» **Excerpt**

The worst thing that anyone can do is to try to re-write history
and indulge in historical revisionism. This is especially so when
the person is a revered figure and a literary icon.
Sadly, it is in the light of such historical revisionism that I view
Professor Chinua Achebe’s assertion (which is reflected in his
latest and highly celebrated book titled ”There Was A
Country”) that Chief Obafemi Awolowo, the late and much
loved Leader of the Yoruba, was responsible for the genocide
that the Igbos suffered during the civil war. This claim is not
only false but it is also, frankly speaking, utterly absurd. Not
only is Professor Achebe indulging in perfidy, not only is he
being utterly dishonest and disingenuous but he is also turning
history upside down and indulging in what I would describe as
ethnic chauvinism.
I am one of those that has always had tremendous sympathy for
the Igbo cause during the civil war. I am also an admirer of
Colonel Emeka Odumegwu Ojukwu who stood up for his people
when it mattered the most and when they were being
slaughtered by rampaging mobs in the northern part of our
country.
At least 100,000 Igbos were killed in those northern pogroms
which took place before the civil war and which indeed led
directly to it. This was not only an outrage but it was also a
tragedy of monumental proportions.Yet we must not allow our
emotion or our sympathy for the suffering of the Igbo at the
hands of northern mobs before the war started to becloud our
sense of reasoning, as regards what actually happened during
the prosecution of the war itself.
It is important to set the record straight and not to be selective
in our application and recollection of the facts when
considering what actually led to the starvation of hundreds of
thousands of Igbo women, children and civilians during that
war. And, unlike others, I do not deny the fact that hundreds of
thousands were starved to death as a consequence of the
blockade that was imposed on Biafra by the Nigerian Federal
Government.

» **Information provided**

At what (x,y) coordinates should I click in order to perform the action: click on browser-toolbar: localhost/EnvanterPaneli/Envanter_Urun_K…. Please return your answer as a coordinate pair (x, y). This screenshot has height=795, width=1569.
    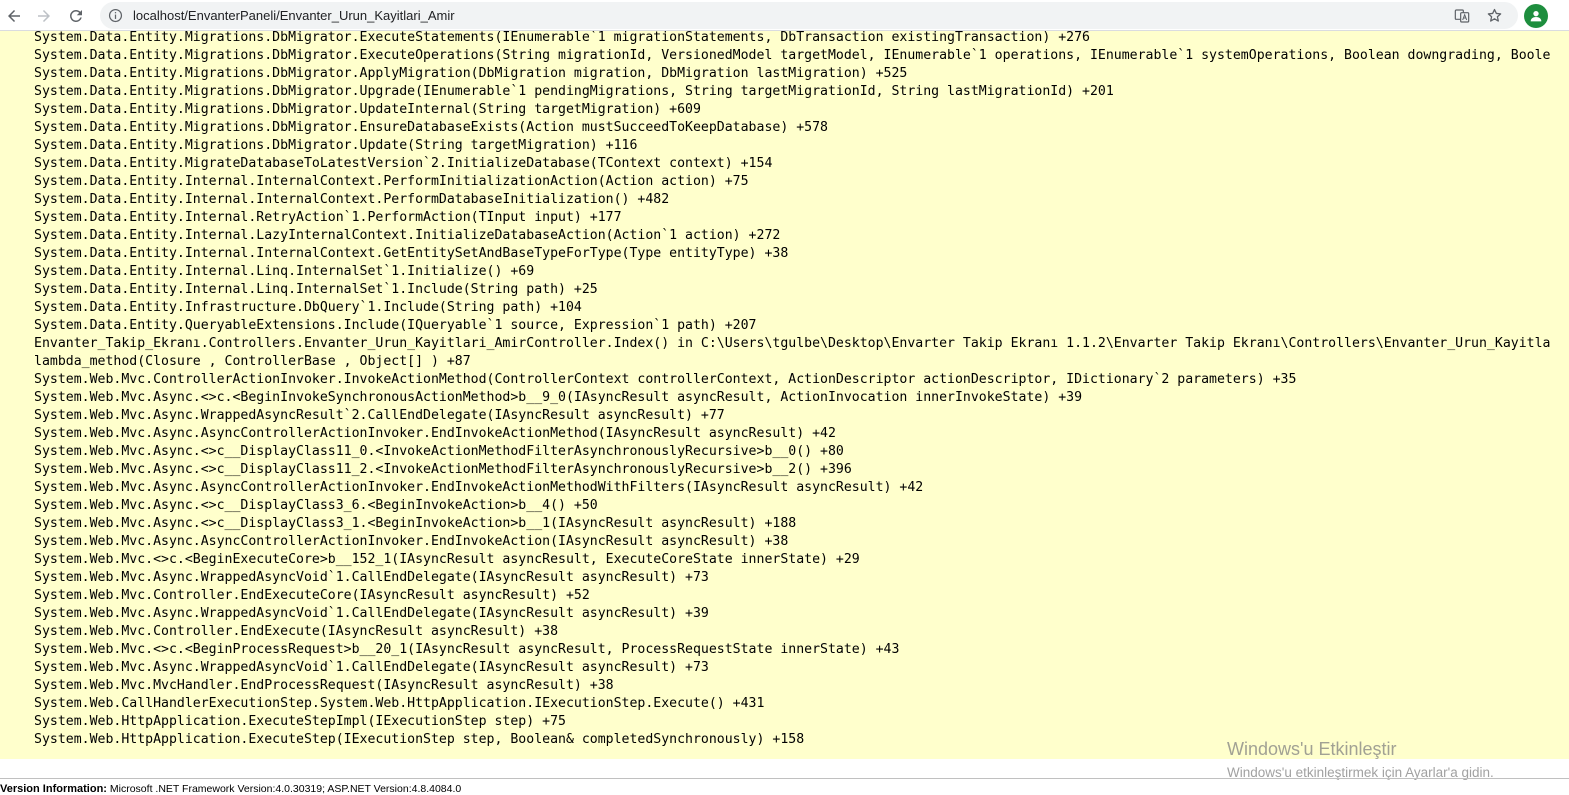
    Looking at the image, I should click on (784, 16).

» **Task brief**
Copy the passage of the opinion piece on Achebe's claim about Awolowo, shown above the listing, from "I am one of" to "the war itself.".

» **Response for this exercise**
I am one of those that has always had tremendous sympathy for
the Igbo cause during the civil war. I am also an admirer of
Colonel Emeka Odumegwu Ojukwu who stood up for his people
when it mattered the most and when they were being
slaughtered by rampaging mobs in the northern part of our
country.
At least 100,000 Igbos were killed in those northern pogroms
which took place before the civil war and which indeed led
directly to it. This was not only an outrage but it was also a
tragedy of monumental proportions.Yet we must not allow our
emotion or our sympathy for the suffering of the Igbo at the
hands of northern mobs before the war started to becloud our
sense of reasoning, as regards what actually happened during
the prosecution of the war itself.